George Lucas Educational Foundation
Administration & Leadership

4 Crucial Lessons for School Leaders Facing a Difficult Year

For administrators guiding schools through uncharted terrain, working deliberately on two or three schoolwide goals will be key.

August 31, 2021
kali9 / iStock

After a tumultuous and unprecedented 18 months, schools are again opening their doors and welcoming back students for another year filled with changes, opportunities, and challenges. It would be easy to feel scattered in this moment and lost in what feels like unfamiliar terrain.

In my experience as a specialist in leadership development, the best way to equip educators and students for success is for administrators to take control, intentionally reduce that frenetic energy, and slow down. The most productive path forward on unfamiliar ground is to move deliberately toward clear, aligned, and collaborative goals. In schools, just as in life, goals keep us grounded and centered. When people are invested in clear goals, they are better able to withstand challenges because they know where they’re headed.
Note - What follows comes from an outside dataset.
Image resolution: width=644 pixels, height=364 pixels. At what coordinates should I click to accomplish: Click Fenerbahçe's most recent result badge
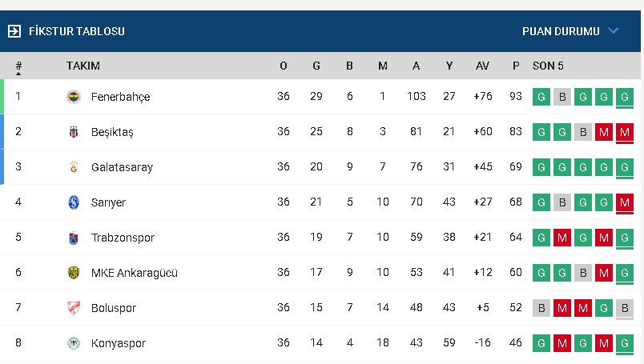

As educators focus on understanding their students and rebuilding nurturing and equitable classrooms, administrators should focus on enabling that work by setting schoolwide goals that move all students forward. While there is no single model for schoolwide goal setting, there are some crucial lessons I can share with administrators about what sets school communities up for success.

4 Leadership Tips for This Year

1. Less is more: The most common barrier to school improvement is initiative fatigue. When you have too many goals, it decreases your energy to build momentum toward any single outcome. In a time when so much feels urgent, it is critical for administrators to narrow their school’s focus to two or three concrete, schoolwide goals that give them the highest leverage to serve students. Schools will have many goals, and each one will be important, but if you want true momentum, it’s critical to prioritize only those that are most critical.

Those goals could be focused on reducing chronic absenteeism, improving literacy, or increasing students’ sense of belonging and safety. No matter what goals administrators select for their school, they should be based on data, be concrete and measurable, and be targeted toward creating the greatest impact on student learning and well-being.

2. Provide the how, not just the what: Once goals are set, administrators should get specific by providing relevant exemplars. Achieving meaningful goals requires substantial changes in practice and behavior, so school leaders need to show educators not just where they are going but what it will look like when they get there.

If one of your goals is to “cultivate respectful and affirming environments in all classrooms,” spend time finding or creating exemplary planning processes, lessons, and tactics that will actualize that goal. What actions do educators take to create learning environments that demonstrate respect for all learners? What student behaviors are observable when children feel seen and affirmed for their unique identities?

Share concrete resources with staff, deconstruct them in team meetings to make them relevant and actionable, and provide collaborative environments where educators can observe one another and discuss best practices.

3. See the unseen: As schools work toward achieving these goals, they should do so in a way that honors every student, especially those from historically marginalized communities. Traditionally, we look for success in the aggregate, but real improvement comes in leaving no one behind. Prioritizing equity forces us to think about all students and pushes us to be innovative, compassionate, and resourceful in a way that benefits everyone. Disaggregating and analyzing school level data to look at different groups of students allows administrators to identify specific problems, begin to diagnose causes, and then instruct appropriate shifts in behavior.

What’s more, these kinds of changes often benefit not just the targeted group but the entire student community. Tackling those learners most struggling with literacy, for example, might lead a school to introduce more diverse and engaging texts in all classrooms and/or uncover other barriers to learning that when fixed could benefit additional students, or lead administrators to initiate targeted supports that could be applied in other subjects where different students lag behind.

This approach, when applied schoolwide, ensures that all students are given equal opportunity to thrive and succeed.

4. Honor the learner: Through all this work, administrators should be persistent but patient with all learners—both students and educators. When we teach children, we give them multiple opportunities to practice, allow them to make errors, and support them to learn from each experience. Sadly, we often don’t honor that same process for adults.

If we are going to set big, audacious goals for our school communities, we must also honor the time it will take teachers to learn, adjust, and see impact. Administrators should make time to observe educators in action, engage in investigative and reflective discussion, and provide compassionate and concrete feedback.

We know that all students—and educators too—are reentering school buildings this fall having faced many challenges over the past year and a half. As they set goals and strive toward recovery, school leaders should be careful not to frame those challenges as deficits, but rather as assets. Administrators can embark on goal setting unafraid to leverage the strengths of their communities, analyze all that they’ve learned and gained during this time, and capitalize on that to build stronger and more productive learning environments for all students.